Privacy-Preserving Task Allocation and Decentralized Dispute Protocol in Mobile Crowdsourcing

Published: 01 Jan 2023, Last Modified: 17 Feb 2025ICC 2023EveryoneRevisionsBibTeXCC BY-SA 4.0
Abstract: Mobile crowdsourcing is an emerging network architecture that can outsource tasks to a group of people or devices. Most recent literature studied the location privacy of users during task allocation in mobile crowdsourcing. But in some cases, a dispute may occur when users have an argument about the payment of the task. To adjudicate the dispute, users need to provide their private information such as credentials to the third party. Furthermore, finding a trusted third party for mobile crowdsourcing is hard in real life, raising the opportunity for decentralized disputes. However, existing work cannot avoid information leakage during decentralized dispute adjudication, and these schemes can also lower the efficiency of arbitrating. In this paper, we propose a privacy-preserving and decentralized dispute arbitration protocol, which allows the dispute adjudication to proceed without a trusted third party but prevents users' private information from disclosing. Specifically, we first propose a secure task allocation protocol for mobile crowdsourcing, which preserves users' location privacy while enabling efficient task release and allocation.
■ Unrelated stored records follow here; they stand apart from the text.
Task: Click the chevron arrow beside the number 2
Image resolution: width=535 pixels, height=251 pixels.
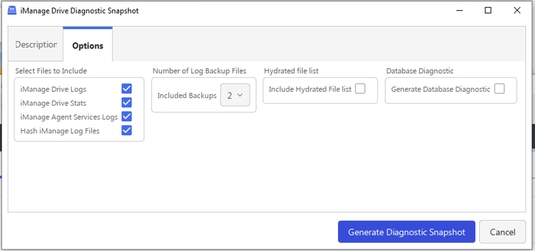Action: [x=240, y=95]
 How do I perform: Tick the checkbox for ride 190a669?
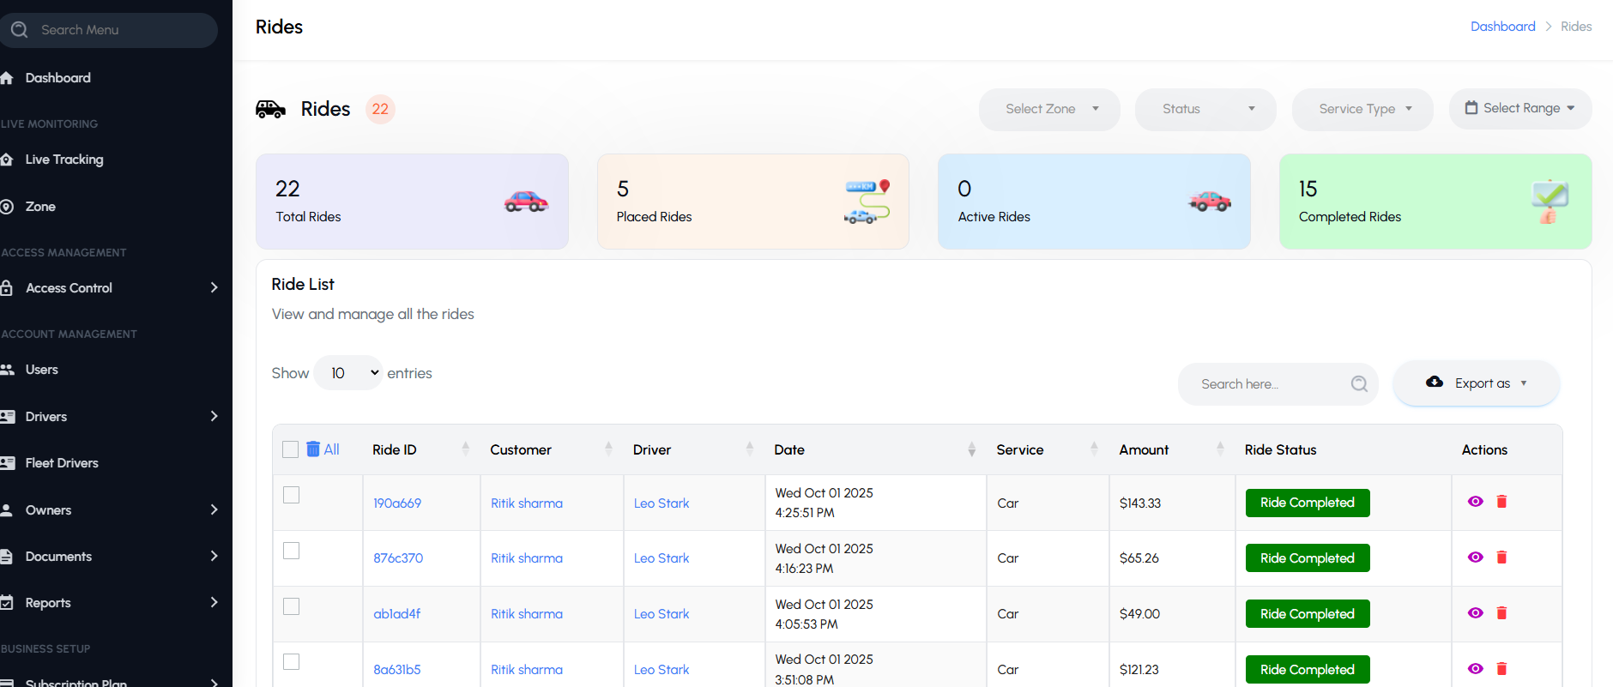(x=292, y=495)
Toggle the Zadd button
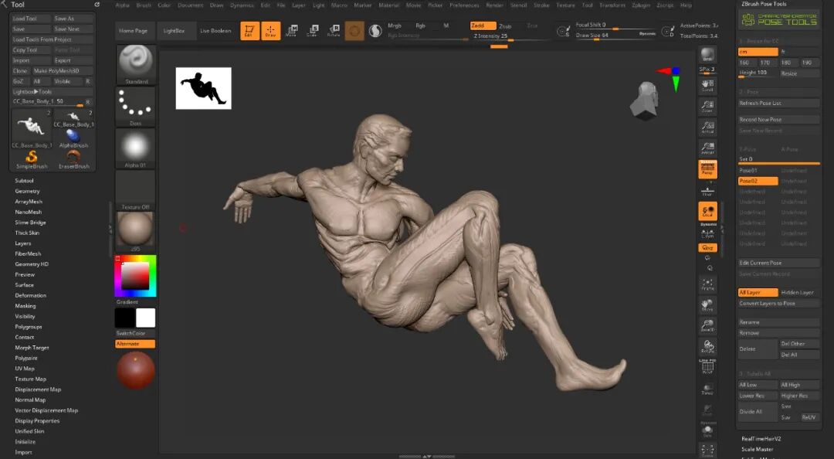 point(483,26)
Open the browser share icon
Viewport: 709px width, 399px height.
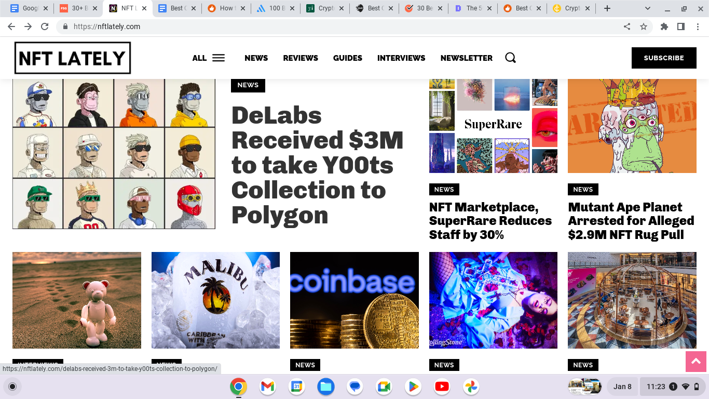point(626,26)
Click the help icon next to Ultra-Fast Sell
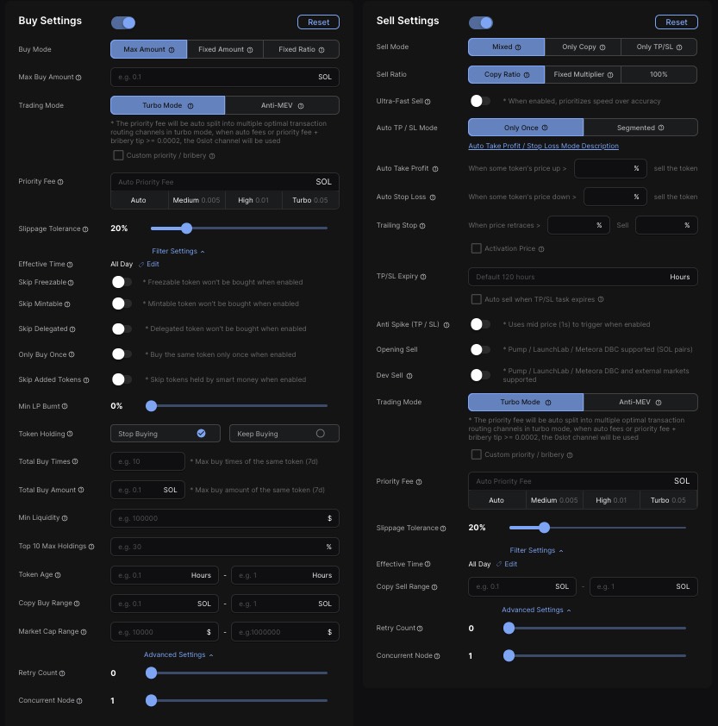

Then, in order to avoid employing a trusted third party, we design a privacy-preserving and decentralized dispute arbitration protocol, which does not reveal any private information during the dispute adjudication. Security and privacy discussions show our protocol can resist forgery attacks but preserve privacy during the decentralized dispute adjudication. In addition, performance evaluation validates the efficiency of our protocol.